Archives for the month of: October, 2012

Leadership is a funny thing. As someone who has been invited to lead, I am encountering the many challenges it presents. The challenge at the top of my list is people thinking that because of my role I am somehow Wonder Woman.

Wonder Woman I am not (though I wouldn’t mind having an invisible plane to travel around in).

I am here to attest to the fact that I am completely, utterly human. I make mistakes. I have inward struggles that only a handful of people know about. I sometimes procrastinate. I forget things. I have double or even triple booked. I am enough of a klutz that friends wonder when I will break my next bone. I worry. I imagine that I will fall flat on my face in the journey that is PNC.

I do not deserve to be put on any pedestal. And the truth is, I really don’t want to be on one.

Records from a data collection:
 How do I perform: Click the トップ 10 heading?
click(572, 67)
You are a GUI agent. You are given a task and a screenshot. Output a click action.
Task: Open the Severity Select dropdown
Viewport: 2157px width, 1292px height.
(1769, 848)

Goal 1:
According to the post on leadership, what challenge sits at the top of the writer's list?
Goal 2:
Continue the post on leadership from its last sentence.
The records are separate material, unrelated to the post on leadership.

Written response 1:
People thinking that, because of the writer's role, the writer is somehow Wonder Woman.

Written response 2:
My hope and prayer is that I will play a role in helping others to discover how integral THEY are in Parkdale. Some of my favourite times are when I’m standing in the corner of the drop-in, watching things unfold in the kitchen, listening to various conversations, and seeing people bustle around getting the room set-up. I smile to myself and think, “what an amazing team”.

Yes, there are tasks that are for me to do. And yes, there is responsibility on my shoulders. I will endeavour to do what is required of me, using strength that is not my own but of God. A whole host of people constantly remind me that even if I could be Wonder Woman, I don’t need to be. Instead, I am accepted as I am. What a relief.

I’ll be a servant leader instead, albeit a clumsy one.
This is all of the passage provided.